Different collagen vascular disorders have different cardiac manifestations.  Scleroderma, for example, tends to cause widespread fibrosis with subsequent conduction abnormalities, diastolic heart failure, and pulmonary hypertension.  Lupus, on the other hand, leads to pericarditis, myocarditis, and pulmonary hypertension.

Determining the correct collagen vascular disease will determine what type of cardiac work-up is appropriate, as well as help determine what type of therapy may be required.

Hope that helps.

Hi Hankstar!
Did the 12.5mg of Atenolol drop your heartrate or blood pressure way down.  I want to start taking that or Inderal for my PVC/PAC's and PSVT attacks and see if it helps but I'm afraid because my resting heart rate is already in the 50's alot of the time!  Thanks alot.

Dear Dr.,

Thanks for your response.  I don't want to seem ungrateful but you really did not answer any of my questions.  My doctor has done extensive testing for two years and so far we cannot find a "name" for my illness which leaves me in the position of simply having to address symptoms - and my most concerning symptoms are the cardiac symptoms.  So, could you please take your best "stab" at my specific questions.

Thanks.

If your symptoms are trully collagen vascular disease (specifically scleroderma or CREST syndrome which is almost the same (the second is more mild)) then you should be on ACE-inhibitor such as monopril for kidney protection.

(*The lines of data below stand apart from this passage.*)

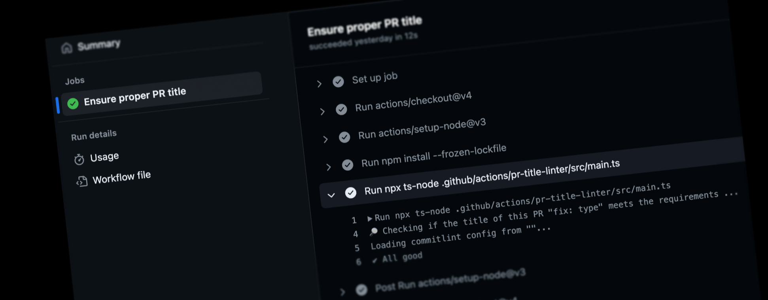This screenshot has width=768, height=300.
Task: Click the check icon on Post Run actions/setup-node@v3
Action: tap(361, 290)
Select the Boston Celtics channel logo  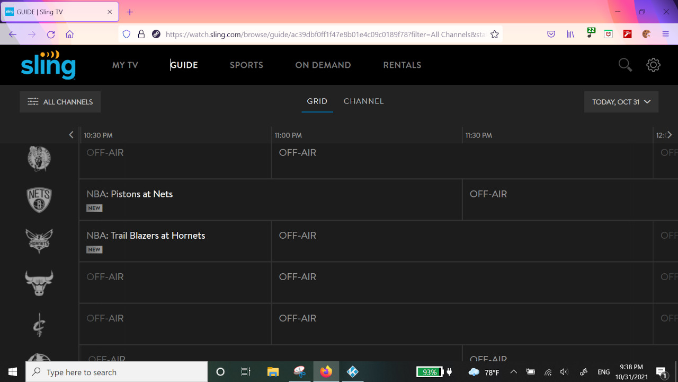tap(39, 158)
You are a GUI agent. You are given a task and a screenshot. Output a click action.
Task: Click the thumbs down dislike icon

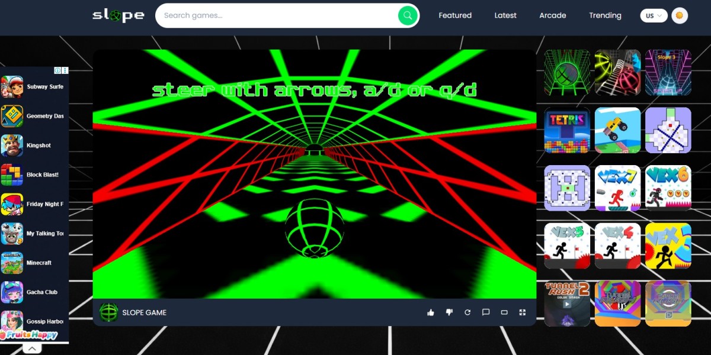tap(449, 312)
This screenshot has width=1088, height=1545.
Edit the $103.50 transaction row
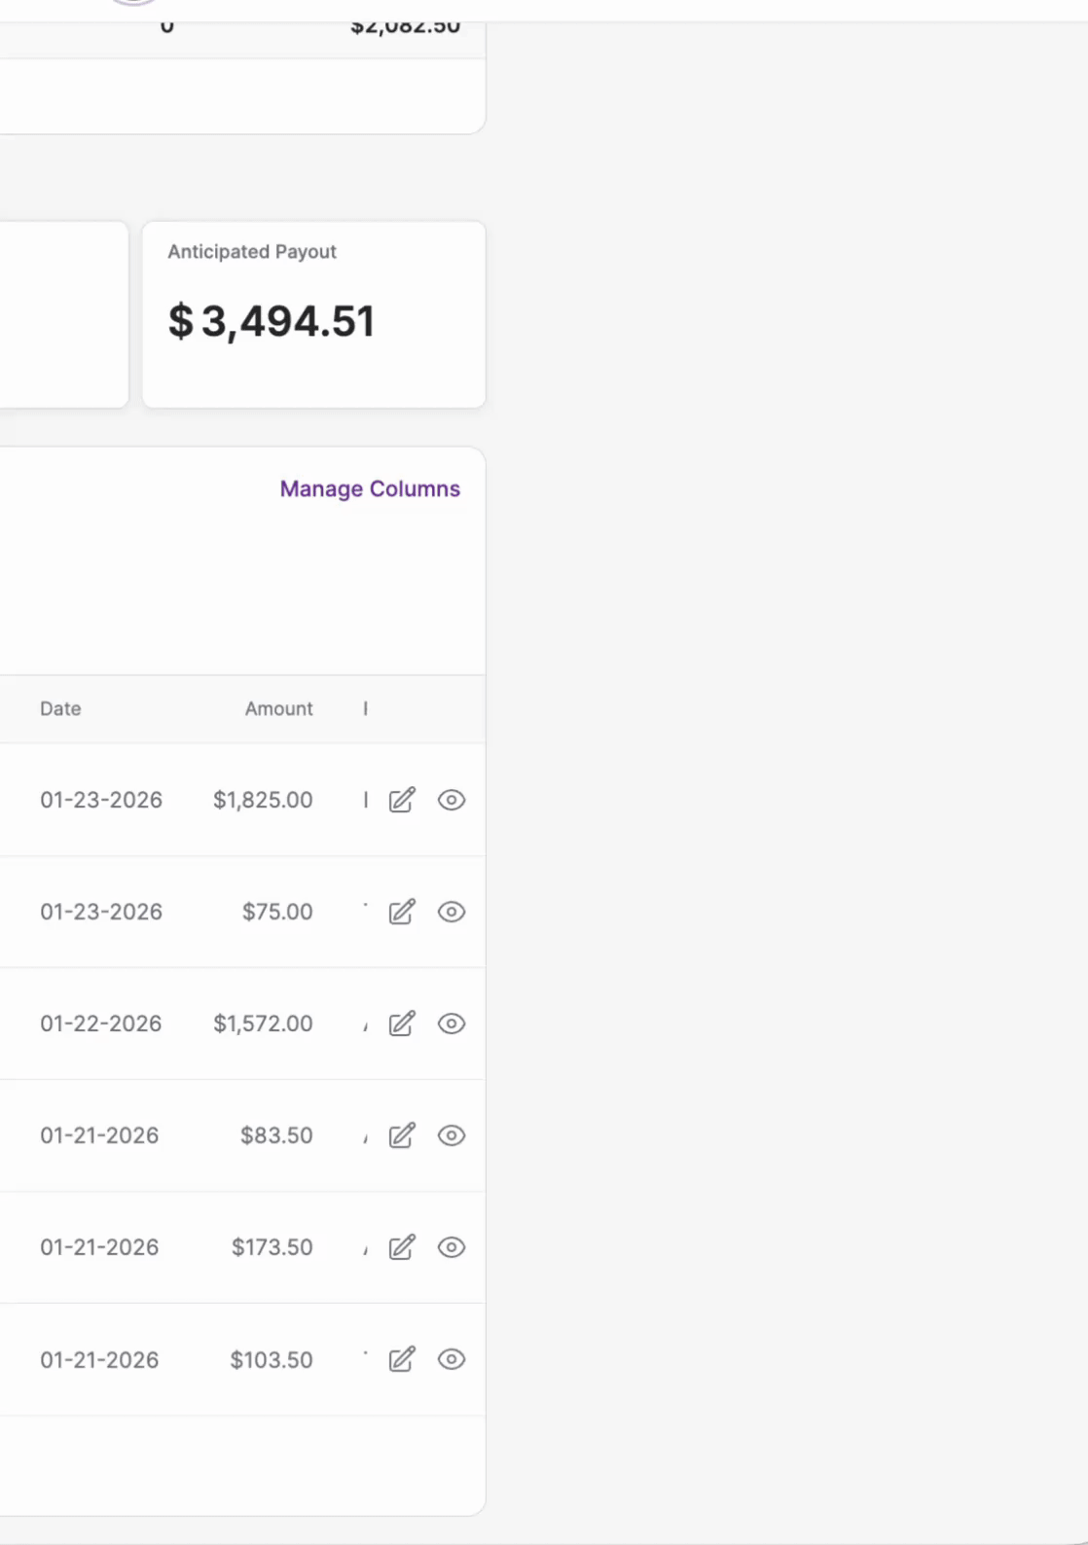pos(402,1359)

All other treatments are only supportive and symptoms oriented. Your doctor should have done autoimmune antibodies tests to confirm or rule out specific autoimmune disease.
It general you should be seen by rheumotologist for it.

Also many rheumotologic diseases, if it is truly what you have, have  great overlap with one another so it is sometimes difficult to make a correct diagnosis, this is why you should be seen by a specialist in this area. If your doctor suspects Scleroderma or CREST syndrome you should be on monopril or other ACE-inhibitor.

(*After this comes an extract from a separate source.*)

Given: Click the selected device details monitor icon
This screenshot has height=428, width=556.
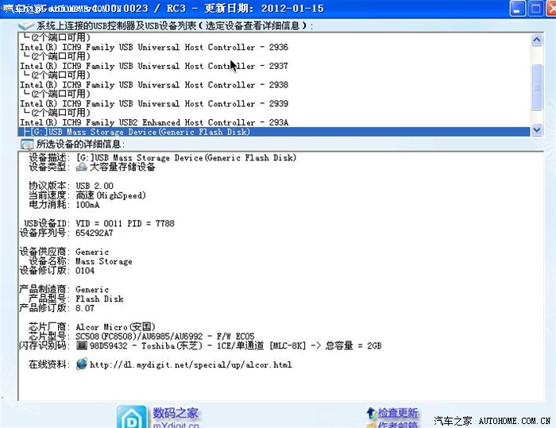Looking at the screenshot, I should pos(25,145).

I've seen claims that both autoimmune diseases and arrhythmias (and allergies, CFS, etc.) can be caused in part by a viral infection.  In such cases, one might experience unexpected reactions to antivirals found in foods, especially certain herbs and spices.  In case you have noticed such a phenomenon and this interests you, I'd say more.

Mr J,

I purposefully did not answer your questions directly because I think that not knowing the specific diagnosis for the CVD is a serious impediment for deciding future therapies.  An analogy would be to say "Dear doctor, I have an infectious disease and palpitations -- what is the significance of the palpitations?"  The answer to this question depends heavily on the infectious disease.  If the disease is pneumoniae, then the palpitations are superfluous.  If the disease is Chagas, then heart failure may be causing the palpitations.

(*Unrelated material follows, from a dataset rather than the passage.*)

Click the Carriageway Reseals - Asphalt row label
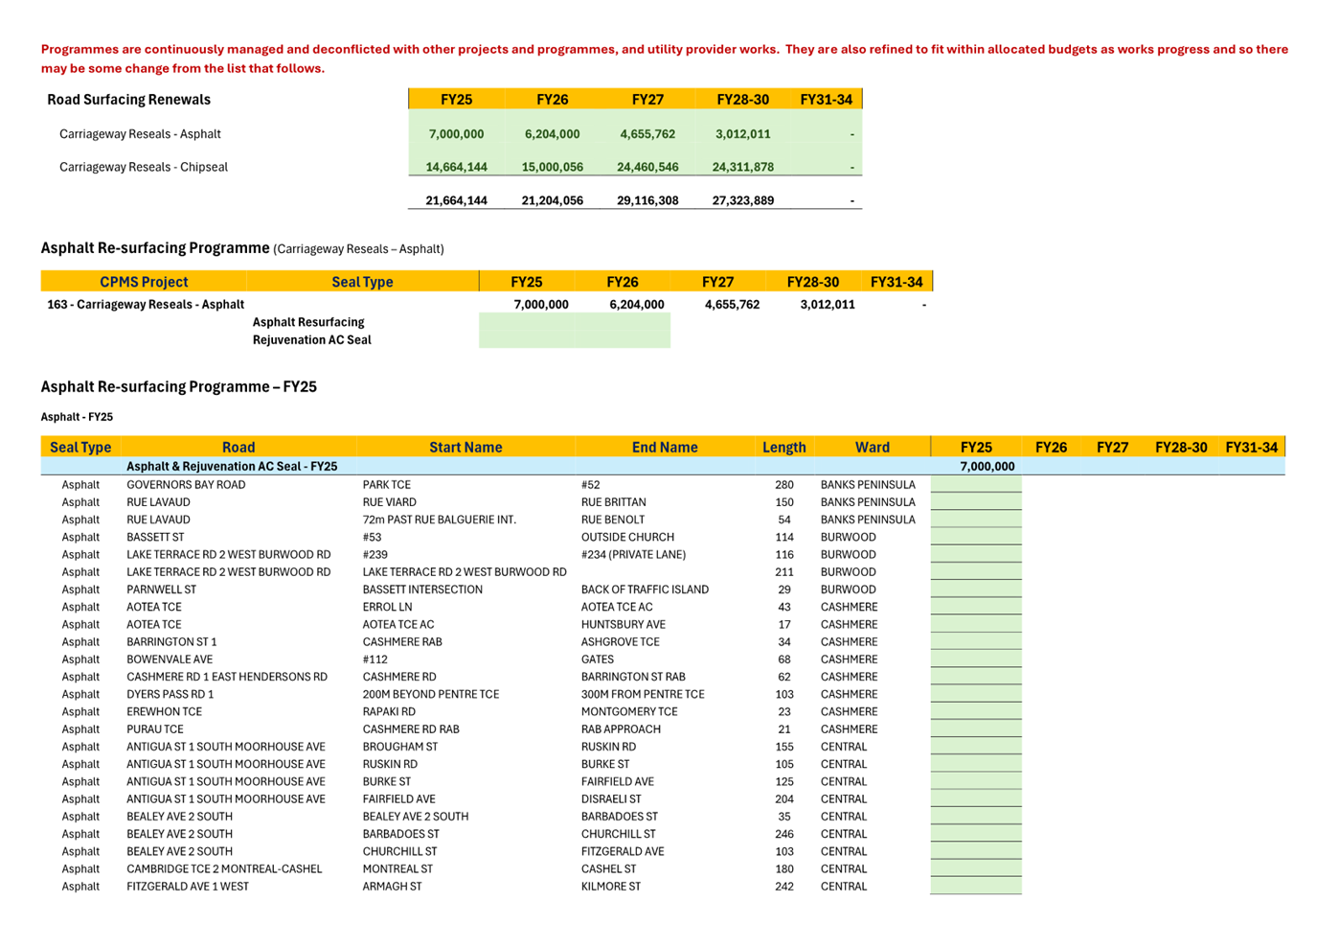The image size is (1339, 948). click(140, 134)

But to answer your querstions,
(1) Most people do not have both sinus tach and SVTs.  Usually the SVT is really sinus tach that has been mis-diagnosed.  However, some hyper-adrenergic states can lead to both.  An example would be hyperthyroidism.

(2) Yes, some SVTs can be dangerous depending on the circumstances in which they occur.  Most, however, are tolerated just fine.

(3) I'm not sure what you mean by "constricted".  If you mean fibrotic, which can happen with scleroderma, but not lupus, then your heart may also have fibrosis.  This is why I implore you to seek care with a rheumatologist at a big center.

(4) Probably not.

(5) I can't know the answer to this question without seeing the echo.  Also, who read the echo.  Is the doctor writing "enlarged heart" on the echo report, but then telling you that it is not enlarged?  Echos are read by people, so either there is a reporting error or a disagreement.

(6) Seek care from a rheumatologist.

Good luck.

Hi,

Thanks for your second response.  I can appreciate what you are saying about knowing the underlying disease first.  My problem is that despite over two years of testing, I have no diagnosis of an underlying disease.  My doctor believes many of my symptoms are consistent with some type of collagen vascular disease - yet I do not "fit" into any of the typical diseases and my blood tests remain negative.  I have even seen a scleroderma specialist who has said he does not think I have scleroderma.  So, I will continue to pursue a diagnosis but in the meantime I feel I have to do something to address my most concerning symptoms - my heart!

After my right heart cateheterization, I was diagnosed with a hyperdynamic heart so maybe that is the cause for the combination of sinus tach and SVT.

By "constricted" I meant when the blood vessels constrict in the body as a result of inflammation such as occurs with vasculitis or collagen vascular disease.  I began experiencing an increased heart rate and shortness of breath right at the time that my raynaud's and overall cold sensitivity began.  So I was wondering if perhaps my heart was trying to correct for the increase resistance in my blood vessels.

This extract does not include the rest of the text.